Bipartisan, bicameral legislation is back. Acting to secure the valuable trade secrets of America’s most innovative and creative companies, a bipartisan group in both the Senate and the House introduced legislation on July 29 that will create a federal civil remedy for trade secret misappropriation.
Trade secrets are increasingly important to companies in all industry sectors and all sizes. From product designs for jet engines to the literal and figurative “secret sauce,” which can include the source code and data analytics that power Silicon Valley, trade secrets are an essential form of intellectual property. Often developed at great cost, they give companies a competitive edge in today’s challenging global markets and drive key segments of the U.S. economy. But trade secrets lack federal civil protection.
The Defend Trade Secrets Act of 2015 (S. 1890 and H.R. 3326) will fix that. The legislation will provide trade secret owners with the same access to federal court that copyright, trademark and patent owners already enjoy. The legislation is based on the same standards for trade secret protection, and remedies for misappropriation, that are found in the Uniform Trade Secrets Act and the Economic Espionage Act of 1996 (“EEA”), which will preserve the settled expectations about balance in trade secret law.
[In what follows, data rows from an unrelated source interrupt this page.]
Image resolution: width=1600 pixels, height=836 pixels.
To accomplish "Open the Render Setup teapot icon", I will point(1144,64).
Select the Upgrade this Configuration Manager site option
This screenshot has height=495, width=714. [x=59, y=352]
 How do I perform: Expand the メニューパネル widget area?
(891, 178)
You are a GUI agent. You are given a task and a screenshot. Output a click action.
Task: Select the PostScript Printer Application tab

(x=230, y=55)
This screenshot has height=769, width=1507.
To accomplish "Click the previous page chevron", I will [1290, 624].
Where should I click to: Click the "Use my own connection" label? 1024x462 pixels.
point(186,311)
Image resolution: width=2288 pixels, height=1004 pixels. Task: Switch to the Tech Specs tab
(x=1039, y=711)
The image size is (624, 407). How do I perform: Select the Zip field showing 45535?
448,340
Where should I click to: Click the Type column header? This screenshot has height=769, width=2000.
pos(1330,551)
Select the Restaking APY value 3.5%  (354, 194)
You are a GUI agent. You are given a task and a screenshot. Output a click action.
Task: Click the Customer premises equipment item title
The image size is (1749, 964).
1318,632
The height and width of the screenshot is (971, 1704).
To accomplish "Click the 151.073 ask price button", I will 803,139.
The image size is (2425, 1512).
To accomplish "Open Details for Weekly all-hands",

The act is supported by companies and associations in a broad array of industries, including biopharmaceutical, software, semiconductors, consumer goods, medical devices, automobiles, heavy equipment, chemicals, aerospace and agriculture. They know the risk of trade secret theft: Businesses are increasingly the target of sophisticated efforts to steal their proprietary information. Would-be thieves are looking to short circuit the years of expensive research and development that go into the innovative products and technologies produced by market-leading companies.
In this digital age, greater connectivity, increased data storage, and globalized supply chains have made trade secrets more vulnerable than ever before. But our laws remain stuck in a different era. The only civil remedy available to combat trade secret theft is an array of state laws that made sense when trade secret theft was largely a local matter — when a company’s greatest risk was that a competitor down the street would steal its customer list. But state laws are less appropriate for addressing the increasingly interstate and international nature of trade secret theft that occurs today. A federal civil remedy is needed.
The EEA makes it a federal crime to steal a trade secret used in interstate commerce, but, as a criminal law, it has important limitations. First, the U.S. Department of Justice lacks the resources to investigate and bring criminal charges in every case of interstate theft. (Indeed, the FBI reported in July that it has seen a 53 percent increase in its trade secret theft caseload in just the last year.) And, second, criminal law punishes the defendant, but the process for compensating the victim is unwieldy.
The Defend Trade Secrets Act fills this gap in trade secret law by creating a uniform, national standard for trade secret misappropriation, harmonizing U.S. law, and providing companies the tools to protect themselves. And, in narrow circumstances, the law provides for ex parte seizure relief when time is of the essence and the thief would not obey an injunction. The bill includes safeguards to ensure this relief is not abused.
For many of the most innovative companies, the Defend Trade Secrets Act is critical to their continued growth and ability to maintain good, well-paying jobs in the United States. Once a trade secret has been divulged or is made known to a competitor, trade secret protection may be lost forever, and the harm from disclosure is often irreparable.
Last year, Sen. Orrin Hatch, R-Utah, and Sen. Christopher Coons, D-Del., introduced the Defend Trade Secrets Act of 2014 (S. 2267), and similar legislation, the Trade Secrets Protection Act of 2014 (H.R. 5233), was subsequently introduced in the House of Representatives. Both the Senate and House Committees on the Judiciary held hearings on the legislation. The House Judiciary Committee voted without dissent to report the bill favorably just before the elections, and it was never considered by the full House.
The legislation, introduced last week by Sens. Hatch and Coons and four other senators in the Senate, and by Rep. Doug Collins, R-Ga., and Rep. Jerrold Nadler, D-N.Y., with 14 cosponsors in the House, builds on the hard work done in the last Congress on this important issue. It reflects a consensus that among our most valuable currency in the global marketplace is our knowledge and creativity. We must foster and protect it to continue to lead the world in creating new and original technologies, products and services. The Defend Trade Secrets Act will give companies an important tool with which to do that in an increasingly competitive world.